No. Non è infatti pensabile che sia attribuibile solo alla coscienza il fatto che abbiamo una media nazionale del 70 per cento di obiettori con punte locali che si aggirano al 90 per cento. I problemi sono molti. Il principale è che la legge dice che il servizio andrebbe comunque garantito, anche in presenza di obiettori, ma non dice come. Inoltre, ci sono ragioni di comodo: chi decide di non essere obiettore si trova spesso a fare quasi esclusivamente aborti a causa della carenza di personale disponibile. Sul piano professionale questo rischia di esser frustrante e faticoso. E quindi si preferisce non farlo.
Quali possono essere le soluzioni per rendere l’aborto un diritto e non una concessione di uno “stato paternalista”?

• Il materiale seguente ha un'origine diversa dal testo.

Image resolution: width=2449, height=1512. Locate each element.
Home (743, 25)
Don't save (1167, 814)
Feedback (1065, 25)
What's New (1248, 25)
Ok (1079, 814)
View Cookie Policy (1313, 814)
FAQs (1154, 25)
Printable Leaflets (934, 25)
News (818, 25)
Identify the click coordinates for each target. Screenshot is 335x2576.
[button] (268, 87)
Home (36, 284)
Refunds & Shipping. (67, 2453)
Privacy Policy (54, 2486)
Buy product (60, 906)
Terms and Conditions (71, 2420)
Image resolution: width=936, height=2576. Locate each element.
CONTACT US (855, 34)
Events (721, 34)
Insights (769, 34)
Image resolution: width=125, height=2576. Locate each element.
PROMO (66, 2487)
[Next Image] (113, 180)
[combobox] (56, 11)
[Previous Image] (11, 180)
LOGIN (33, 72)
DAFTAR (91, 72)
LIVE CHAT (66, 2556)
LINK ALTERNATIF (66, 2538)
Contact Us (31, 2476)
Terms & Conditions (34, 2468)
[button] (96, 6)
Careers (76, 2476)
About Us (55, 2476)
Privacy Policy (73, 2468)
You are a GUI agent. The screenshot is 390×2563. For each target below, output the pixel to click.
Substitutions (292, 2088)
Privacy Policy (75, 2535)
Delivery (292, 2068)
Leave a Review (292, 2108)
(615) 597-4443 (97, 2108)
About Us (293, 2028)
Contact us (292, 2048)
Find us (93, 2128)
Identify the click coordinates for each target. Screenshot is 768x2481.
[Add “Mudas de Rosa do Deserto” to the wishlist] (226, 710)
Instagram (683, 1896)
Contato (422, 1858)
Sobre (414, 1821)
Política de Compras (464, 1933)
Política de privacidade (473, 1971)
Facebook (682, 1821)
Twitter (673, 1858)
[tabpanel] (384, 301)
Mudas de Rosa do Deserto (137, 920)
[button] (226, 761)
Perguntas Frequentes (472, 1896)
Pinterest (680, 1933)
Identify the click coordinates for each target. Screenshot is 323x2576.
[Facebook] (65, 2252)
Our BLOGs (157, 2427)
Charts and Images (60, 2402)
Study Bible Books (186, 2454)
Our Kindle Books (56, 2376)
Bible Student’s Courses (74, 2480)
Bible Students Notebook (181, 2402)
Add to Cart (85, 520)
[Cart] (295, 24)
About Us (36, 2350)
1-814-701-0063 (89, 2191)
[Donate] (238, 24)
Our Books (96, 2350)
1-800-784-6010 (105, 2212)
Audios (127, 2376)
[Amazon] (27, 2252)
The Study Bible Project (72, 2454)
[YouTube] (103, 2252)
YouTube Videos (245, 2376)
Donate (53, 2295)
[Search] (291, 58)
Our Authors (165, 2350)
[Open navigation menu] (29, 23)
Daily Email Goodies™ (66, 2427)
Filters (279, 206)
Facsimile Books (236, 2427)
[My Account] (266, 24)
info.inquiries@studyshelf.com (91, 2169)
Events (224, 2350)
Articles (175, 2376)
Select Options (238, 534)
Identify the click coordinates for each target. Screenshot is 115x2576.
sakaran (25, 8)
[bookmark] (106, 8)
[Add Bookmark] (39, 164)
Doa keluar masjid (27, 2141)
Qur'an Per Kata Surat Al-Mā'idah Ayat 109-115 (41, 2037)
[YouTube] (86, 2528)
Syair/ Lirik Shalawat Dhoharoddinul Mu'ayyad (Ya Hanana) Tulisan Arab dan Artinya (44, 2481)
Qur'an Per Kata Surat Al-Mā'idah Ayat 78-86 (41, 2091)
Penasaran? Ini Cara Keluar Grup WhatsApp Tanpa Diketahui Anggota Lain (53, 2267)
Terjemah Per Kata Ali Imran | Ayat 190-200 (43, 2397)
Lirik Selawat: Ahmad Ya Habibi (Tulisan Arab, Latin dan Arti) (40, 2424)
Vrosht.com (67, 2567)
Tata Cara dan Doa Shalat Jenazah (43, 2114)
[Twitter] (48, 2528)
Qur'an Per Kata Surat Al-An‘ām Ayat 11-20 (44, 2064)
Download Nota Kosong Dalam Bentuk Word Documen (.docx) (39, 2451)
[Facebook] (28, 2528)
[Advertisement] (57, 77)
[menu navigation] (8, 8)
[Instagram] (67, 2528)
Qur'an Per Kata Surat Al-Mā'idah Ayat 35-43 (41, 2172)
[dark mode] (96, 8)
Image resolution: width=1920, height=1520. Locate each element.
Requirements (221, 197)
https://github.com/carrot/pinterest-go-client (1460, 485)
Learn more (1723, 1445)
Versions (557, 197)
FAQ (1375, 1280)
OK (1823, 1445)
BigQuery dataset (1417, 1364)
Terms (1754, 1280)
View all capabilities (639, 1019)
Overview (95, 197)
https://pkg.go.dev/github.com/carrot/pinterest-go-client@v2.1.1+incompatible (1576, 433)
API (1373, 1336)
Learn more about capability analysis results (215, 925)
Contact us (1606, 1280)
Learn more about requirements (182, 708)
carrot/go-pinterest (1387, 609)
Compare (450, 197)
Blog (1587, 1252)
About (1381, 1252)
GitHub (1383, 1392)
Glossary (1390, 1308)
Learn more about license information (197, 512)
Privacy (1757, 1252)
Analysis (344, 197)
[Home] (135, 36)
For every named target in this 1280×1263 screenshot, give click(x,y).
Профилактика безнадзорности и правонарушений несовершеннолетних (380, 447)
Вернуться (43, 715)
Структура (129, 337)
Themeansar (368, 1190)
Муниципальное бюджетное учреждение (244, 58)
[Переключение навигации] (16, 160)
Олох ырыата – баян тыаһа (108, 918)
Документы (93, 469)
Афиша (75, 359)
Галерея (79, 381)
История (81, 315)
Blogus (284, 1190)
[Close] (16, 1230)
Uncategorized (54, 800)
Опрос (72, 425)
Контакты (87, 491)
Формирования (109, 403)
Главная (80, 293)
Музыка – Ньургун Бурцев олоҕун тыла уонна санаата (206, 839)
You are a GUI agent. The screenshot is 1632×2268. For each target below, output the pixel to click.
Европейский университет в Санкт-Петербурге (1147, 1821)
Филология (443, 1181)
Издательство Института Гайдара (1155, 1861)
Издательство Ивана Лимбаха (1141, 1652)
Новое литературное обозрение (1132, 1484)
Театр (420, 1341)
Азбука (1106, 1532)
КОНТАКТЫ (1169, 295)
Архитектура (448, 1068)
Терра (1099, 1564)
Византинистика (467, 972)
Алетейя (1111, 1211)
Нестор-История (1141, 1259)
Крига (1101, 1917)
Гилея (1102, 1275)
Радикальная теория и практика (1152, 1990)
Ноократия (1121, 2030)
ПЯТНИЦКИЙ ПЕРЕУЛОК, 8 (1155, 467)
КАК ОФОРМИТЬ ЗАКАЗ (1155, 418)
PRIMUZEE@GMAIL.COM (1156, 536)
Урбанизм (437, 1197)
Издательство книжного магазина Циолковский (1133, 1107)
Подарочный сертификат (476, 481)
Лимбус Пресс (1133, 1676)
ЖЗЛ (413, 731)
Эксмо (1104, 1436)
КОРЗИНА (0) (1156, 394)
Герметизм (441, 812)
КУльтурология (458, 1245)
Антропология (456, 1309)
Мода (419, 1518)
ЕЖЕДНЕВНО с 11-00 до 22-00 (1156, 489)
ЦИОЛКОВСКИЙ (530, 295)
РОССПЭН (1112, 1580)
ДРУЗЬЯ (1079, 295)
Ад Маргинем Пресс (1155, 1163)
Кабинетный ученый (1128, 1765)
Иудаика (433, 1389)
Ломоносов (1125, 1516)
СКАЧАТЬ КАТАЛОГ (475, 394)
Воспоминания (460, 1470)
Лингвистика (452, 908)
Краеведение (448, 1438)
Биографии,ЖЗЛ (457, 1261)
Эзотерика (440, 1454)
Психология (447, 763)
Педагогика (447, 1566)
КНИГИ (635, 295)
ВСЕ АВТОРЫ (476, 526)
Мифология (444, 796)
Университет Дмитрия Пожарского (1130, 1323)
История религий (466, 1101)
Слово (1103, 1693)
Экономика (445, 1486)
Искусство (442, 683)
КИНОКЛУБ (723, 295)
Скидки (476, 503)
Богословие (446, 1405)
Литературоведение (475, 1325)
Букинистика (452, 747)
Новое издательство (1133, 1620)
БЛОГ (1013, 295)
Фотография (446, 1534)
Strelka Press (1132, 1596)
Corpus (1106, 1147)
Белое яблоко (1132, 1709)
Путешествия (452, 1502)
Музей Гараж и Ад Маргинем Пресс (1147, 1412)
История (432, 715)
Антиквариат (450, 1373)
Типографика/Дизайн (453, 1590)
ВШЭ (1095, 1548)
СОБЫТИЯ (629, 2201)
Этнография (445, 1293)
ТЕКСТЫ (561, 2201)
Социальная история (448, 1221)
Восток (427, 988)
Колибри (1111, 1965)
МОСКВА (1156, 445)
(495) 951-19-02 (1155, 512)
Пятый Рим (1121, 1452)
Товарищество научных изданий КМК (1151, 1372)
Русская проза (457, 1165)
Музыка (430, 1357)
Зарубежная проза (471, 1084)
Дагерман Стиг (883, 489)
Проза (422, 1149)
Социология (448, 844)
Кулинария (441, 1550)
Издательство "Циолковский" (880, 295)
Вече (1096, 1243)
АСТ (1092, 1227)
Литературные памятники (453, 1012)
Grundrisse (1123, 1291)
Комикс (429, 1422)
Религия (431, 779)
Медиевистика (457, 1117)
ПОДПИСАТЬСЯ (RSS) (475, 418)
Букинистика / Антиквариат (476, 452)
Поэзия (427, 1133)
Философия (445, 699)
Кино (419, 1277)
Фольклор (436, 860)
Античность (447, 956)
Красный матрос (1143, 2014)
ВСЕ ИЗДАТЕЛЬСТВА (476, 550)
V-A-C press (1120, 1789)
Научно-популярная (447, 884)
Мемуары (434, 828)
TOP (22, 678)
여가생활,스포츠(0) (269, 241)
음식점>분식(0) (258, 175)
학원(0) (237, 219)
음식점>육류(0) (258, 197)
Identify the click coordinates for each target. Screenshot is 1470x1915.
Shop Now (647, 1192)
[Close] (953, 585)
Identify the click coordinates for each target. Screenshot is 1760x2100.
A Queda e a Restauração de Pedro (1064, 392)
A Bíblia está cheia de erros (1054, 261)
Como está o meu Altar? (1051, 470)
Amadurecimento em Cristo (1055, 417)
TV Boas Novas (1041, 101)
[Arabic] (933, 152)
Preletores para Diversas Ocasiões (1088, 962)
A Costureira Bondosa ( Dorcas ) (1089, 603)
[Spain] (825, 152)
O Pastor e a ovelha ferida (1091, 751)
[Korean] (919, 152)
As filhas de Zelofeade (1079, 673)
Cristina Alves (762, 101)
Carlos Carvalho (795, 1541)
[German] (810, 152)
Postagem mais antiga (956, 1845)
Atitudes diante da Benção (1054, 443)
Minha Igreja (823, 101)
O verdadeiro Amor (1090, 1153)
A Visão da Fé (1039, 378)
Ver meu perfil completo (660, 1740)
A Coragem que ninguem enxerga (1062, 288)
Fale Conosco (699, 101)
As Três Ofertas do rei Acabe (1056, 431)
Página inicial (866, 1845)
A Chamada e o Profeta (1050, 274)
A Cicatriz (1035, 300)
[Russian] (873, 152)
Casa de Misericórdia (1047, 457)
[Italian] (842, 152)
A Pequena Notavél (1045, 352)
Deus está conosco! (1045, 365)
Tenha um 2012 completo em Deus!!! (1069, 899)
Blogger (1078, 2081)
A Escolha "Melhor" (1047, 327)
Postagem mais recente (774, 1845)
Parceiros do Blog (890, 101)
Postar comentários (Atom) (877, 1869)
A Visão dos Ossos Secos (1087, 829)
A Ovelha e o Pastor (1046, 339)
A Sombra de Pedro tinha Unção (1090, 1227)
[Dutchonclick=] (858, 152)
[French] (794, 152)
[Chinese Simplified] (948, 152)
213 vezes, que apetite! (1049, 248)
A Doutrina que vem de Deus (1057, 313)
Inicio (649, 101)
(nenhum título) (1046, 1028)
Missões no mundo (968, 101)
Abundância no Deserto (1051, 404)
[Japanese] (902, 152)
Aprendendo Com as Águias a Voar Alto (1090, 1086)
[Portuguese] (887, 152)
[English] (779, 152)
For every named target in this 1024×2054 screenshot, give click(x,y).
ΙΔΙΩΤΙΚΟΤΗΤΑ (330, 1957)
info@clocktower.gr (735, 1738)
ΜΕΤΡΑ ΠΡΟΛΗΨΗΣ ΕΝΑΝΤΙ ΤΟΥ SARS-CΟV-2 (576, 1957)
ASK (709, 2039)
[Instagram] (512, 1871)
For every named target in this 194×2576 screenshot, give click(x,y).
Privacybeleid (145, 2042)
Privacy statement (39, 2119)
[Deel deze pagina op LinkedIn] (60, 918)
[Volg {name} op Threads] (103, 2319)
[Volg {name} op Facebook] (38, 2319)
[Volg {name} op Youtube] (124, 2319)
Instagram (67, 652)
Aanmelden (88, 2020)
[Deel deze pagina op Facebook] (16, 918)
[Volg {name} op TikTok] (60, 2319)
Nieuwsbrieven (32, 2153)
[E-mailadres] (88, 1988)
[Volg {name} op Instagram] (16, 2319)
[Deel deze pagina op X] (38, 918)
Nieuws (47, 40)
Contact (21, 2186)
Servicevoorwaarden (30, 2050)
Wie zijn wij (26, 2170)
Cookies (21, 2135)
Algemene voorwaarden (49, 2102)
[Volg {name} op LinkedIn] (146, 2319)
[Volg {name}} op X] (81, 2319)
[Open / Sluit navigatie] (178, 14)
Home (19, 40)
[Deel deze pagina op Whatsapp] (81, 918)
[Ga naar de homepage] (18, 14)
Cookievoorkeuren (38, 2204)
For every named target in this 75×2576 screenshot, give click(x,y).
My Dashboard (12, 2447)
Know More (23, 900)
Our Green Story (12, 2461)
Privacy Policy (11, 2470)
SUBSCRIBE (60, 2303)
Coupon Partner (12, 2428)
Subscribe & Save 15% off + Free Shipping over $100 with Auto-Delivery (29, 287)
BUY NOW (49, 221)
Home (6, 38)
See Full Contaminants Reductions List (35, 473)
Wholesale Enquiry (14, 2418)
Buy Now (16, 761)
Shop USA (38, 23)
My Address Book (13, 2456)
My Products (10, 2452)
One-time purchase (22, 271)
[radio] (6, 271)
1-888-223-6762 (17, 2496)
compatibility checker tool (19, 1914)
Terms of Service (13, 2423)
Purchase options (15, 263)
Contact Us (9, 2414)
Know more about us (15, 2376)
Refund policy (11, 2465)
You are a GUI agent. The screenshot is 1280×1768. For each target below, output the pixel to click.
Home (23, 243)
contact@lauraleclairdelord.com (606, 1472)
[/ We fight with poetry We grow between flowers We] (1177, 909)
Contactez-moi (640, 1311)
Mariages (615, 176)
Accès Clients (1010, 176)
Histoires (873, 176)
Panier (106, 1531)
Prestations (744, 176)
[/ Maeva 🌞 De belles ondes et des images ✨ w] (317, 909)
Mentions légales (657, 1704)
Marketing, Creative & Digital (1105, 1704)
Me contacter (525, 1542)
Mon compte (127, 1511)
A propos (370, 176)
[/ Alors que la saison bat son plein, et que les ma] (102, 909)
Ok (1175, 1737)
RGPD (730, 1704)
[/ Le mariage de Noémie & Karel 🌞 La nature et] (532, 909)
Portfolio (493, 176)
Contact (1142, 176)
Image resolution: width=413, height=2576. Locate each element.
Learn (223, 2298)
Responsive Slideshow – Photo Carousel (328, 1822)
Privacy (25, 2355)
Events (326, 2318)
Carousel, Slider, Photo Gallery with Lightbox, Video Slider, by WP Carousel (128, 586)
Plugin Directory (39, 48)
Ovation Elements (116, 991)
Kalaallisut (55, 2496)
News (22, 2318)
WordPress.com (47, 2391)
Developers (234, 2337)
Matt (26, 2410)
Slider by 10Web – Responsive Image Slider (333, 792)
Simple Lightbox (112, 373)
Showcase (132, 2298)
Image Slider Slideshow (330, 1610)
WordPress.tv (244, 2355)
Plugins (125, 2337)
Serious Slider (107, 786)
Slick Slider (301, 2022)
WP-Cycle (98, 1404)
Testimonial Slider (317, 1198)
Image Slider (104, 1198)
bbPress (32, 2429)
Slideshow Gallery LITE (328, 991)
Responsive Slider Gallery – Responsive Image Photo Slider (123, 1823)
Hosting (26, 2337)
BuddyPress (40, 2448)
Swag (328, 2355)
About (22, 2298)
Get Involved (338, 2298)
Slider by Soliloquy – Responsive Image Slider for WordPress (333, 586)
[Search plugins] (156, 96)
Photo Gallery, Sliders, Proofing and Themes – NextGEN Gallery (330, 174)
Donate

Bisogna cominciare a parlarne senza abbassare la voce e lo sguardo, si deve capire quali sono numeri e le risorse che possono essere date a un servizio che sia degno di tale nome ed è necessario bonificare un dibattito isterizzato, costruito su fazioni e dichiarazioni insensate. Inoltre bisogna riflettere a fondo sul significato della proibizione: se mi impedisci, o comunque ostacoli, l’aborto è perché vuoi che io non lo faccia. E qual è l’alternativa? Solo una: che io porti avanti la gravidanza. Ma è davvero possibile costringere una donna a diventare madre contro la propria volontà? Perché è questo che sottintendono tutti quelli che si scagliano contro l’aborto. Lo sottintendono ma non lo dicono. Perché dirlo rende evidente quanto sia illegittima e insensata la loro posizione.